There were carnival games, some you shoot, others you throw balls at and the prizes ranged from tiny plastic toys to rifles (I hope they were toys!) and giant stuffed gorillas about 5-feet tall! The Christmas Market at Piazza Navona is more of a carnival than a beautiful Christmas market experience.
In between, there were a few sheds with scarves, some beautiful glass Christmas ornaments, leather goods and nativity scenes. There were food vendors selling the traditional paninis and pizza to fresh giant donuts (that they put in the panini press to warm them up for you) and warm, sweet crepes.

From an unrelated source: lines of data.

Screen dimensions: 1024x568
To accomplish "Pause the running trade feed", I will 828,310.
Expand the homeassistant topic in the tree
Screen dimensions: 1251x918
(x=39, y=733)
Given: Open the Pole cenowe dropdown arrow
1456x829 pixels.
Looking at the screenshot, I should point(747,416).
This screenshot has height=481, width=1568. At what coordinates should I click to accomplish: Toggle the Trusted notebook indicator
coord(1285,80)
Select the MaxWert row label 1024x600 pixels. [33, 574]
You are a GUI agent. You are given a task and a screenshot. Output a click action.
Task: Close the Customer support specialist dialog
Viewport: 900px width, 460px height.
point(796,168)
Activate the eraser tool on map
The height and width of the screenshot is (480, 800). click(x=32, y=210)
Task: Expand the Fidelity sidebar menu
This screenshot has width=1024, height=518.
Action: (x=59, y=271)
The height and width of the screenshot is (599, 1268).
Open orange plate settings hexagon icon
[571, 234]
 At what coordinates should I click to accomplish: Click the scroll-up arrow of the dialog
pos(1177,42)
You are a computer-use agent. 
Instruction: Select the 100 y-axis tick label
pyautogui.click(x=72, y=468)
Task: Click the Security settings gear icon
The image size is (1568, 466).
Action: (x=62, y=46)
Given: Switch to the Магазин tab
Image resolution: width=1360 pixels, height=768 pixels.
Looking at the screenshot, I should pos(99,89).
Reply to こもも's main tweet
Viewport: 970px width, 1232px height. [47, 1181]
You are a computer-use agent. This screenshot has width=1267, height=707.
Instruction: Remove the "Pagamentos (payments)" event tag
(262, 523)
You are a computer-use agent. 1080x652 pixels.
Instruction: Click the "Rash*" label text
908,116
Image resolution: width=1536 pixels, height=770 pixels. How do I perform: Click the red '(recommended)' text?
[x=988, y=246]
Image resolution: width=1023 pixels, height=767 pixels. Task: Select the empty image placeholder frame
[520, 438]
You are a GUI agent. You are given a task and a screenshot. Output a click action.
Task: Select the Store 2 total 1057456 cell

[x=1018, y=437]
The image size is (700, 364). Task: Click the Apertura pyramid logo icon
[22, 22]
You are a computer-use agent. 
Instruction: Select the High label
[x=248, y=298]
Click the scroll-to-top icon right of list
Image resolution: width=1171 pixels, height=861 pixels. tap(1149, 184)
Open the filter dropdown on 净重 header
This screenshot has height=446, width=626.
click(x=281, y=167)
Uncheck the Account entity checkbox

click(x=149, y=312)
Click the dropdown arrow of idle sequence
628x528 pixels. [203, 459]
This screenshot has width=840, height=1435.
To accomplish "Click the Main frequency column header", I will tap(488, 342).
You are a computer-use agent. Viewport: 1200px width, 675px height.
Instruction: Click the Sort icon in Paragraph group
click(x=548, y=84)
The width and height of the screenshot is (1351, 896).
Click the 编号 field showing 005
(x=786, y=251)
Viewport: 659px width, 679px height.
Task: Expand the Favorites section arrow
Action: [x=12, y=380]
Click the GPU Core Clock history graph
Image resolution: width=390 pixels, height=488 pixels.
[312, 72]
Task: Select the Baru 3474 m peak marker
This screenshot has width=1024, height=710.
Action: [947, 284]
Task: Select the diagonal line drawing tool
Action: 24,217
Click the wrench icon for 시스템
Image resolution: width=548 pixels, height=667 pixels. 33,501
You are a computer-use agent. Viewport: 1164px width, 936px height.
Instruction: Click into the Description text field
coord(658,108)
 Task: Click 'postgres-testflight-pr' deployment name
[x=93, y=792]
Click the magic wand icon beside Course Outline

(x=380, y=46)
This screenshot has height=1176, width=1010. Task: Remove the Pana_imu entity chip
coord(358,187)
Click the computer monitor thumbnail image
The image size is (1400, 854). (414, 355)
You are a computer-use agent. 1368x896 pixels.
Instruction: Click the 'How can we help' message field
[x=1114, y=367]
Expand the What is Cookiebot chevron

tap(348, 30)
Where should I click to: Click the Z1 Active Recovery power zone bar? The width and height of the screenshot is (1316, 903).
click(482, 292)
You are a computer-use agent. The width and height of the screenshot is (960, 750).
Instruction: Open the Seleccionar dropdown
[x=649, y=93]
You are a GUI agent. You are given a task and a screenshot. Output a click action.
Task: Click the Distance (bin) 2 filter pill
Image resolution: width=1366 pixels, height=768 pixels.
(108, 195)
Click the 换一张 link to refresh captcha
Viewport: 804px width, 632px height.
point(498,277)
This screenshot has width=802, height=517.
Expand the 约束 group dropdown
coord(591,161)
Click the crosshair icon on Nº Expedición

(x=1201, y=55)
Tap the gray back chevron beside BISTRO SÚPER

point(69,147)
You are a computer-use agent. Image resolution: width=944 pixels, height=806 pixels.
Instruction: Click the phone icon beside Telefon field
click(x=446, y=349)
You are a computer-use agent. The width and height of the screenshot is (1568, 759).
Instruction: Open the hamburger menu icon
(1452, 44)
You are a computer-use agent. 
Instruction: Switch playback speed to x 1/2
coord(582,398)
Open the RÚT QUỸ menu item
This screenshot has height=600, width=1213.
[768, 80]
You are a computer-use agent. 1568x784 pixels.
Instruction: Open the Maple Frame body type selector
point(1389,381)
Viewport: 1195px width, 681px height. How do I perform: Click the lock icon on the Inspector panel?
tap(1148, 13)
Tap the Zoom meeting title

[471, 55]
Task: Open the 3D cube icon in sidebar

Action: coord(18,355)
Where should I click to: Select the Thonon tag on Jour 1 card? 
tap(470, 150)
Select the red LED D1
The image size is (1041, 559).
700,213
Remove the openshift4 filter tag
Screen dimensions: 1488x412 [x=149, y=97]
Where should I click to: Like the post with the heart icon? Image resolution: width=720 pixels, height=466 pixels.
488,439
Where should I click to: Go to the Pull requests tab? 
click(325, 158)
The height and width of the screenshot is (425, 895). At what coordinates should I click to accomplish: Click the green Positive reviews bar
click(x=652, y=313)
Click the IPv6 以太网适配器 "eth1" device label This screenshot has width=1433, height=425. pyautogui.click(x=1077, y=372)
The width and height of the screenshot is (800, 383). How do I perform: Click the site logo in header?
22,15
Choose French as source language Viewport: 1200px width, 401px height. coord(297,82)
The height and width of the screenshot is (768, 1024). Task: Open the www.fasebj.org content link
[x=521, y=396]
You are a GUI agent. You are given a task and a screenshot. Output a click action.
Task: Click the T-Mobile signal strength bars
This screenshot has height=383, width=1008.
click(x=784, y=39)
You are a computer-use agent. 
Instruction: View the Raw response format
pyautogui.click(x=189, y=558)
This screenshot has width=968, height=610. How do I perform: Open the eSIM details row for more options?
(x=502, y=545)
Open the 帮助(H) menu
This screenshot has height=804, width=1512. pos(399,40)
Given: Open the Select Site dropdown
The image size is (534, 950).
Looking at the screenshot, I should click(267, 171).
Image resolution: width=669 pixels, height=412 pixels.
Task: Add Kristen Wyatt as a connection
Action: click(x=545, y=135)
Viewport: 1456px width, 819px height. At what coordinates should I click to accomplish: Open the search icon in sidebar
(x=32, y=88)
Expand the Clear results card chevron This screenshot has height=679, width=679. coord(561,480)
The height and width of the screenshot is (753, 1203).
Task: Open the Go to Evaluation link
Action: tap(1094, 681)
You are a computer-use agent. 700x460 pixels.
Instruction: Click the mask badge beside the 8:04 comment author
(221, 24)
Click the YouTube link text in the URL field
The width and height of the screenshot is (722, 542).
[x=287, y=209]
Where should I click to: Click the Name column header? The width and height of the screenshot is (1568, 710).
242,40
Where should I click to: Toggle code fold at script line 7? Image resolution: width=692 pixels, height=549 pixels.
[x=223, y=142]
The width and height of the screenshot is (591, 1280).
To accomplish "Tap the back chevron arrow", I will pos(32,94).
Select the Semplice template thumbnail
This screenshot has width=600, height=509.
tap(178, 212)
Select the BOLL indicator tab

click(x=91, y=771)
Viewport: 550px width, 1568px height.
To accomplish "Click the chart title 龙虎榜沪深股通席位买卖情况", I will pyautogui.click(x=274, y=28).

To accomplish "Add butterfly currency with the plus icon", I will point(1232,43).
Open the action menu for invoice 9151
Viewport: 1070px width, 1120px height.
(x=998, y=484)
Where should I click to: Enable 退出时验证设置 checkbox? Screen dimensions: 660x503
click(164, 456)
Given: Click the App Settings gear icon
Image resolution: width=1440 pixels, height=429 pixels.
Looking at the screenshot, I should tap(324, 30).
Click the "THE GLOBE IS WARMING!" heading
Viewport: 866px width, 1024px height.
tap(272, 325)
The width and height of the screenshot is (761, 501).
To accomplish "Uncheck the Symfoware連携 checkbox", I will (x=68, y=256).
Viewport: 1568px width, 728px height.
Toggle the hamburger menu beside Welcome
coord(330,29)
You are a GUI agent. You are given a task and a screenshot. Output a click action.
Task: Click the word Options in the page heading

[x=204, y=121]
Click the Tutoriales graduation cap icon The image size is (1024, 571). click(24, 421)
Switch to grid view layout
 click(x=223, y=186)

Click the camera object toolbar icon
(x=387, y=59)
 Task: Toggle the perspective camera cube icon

Unfortunately, these sheds were all overshadowed by the overflowing amount of junk and lack of Christmas lights or music.
As one would expect, nativity scenes in Rome are big. In fact, they’re collectable items. The vendors at the Christmas market sell them in pieces. You purchase the individual pieces and create your own nativity scene. There were tiny baby Jesus to large ones, sheep came in all sizes and colours as did wise men and mangers. I thought the prices were a bit expensive because when you bought all the pieces you wanted in the style and size you wanted, it would probably cost hundreds of dollars.
Beyond Piazza Navona, the streets of Rome are decorated with great style and class for the holiday season. If you ever come (and I highly, highly recommend it!), you’ll find this ancient city is the entre of the universe for a beautiful, peaceful Christmas experience. But if you happen to read those web-stories about the festive draw of Piazza Navona, don’t believe it for a moment!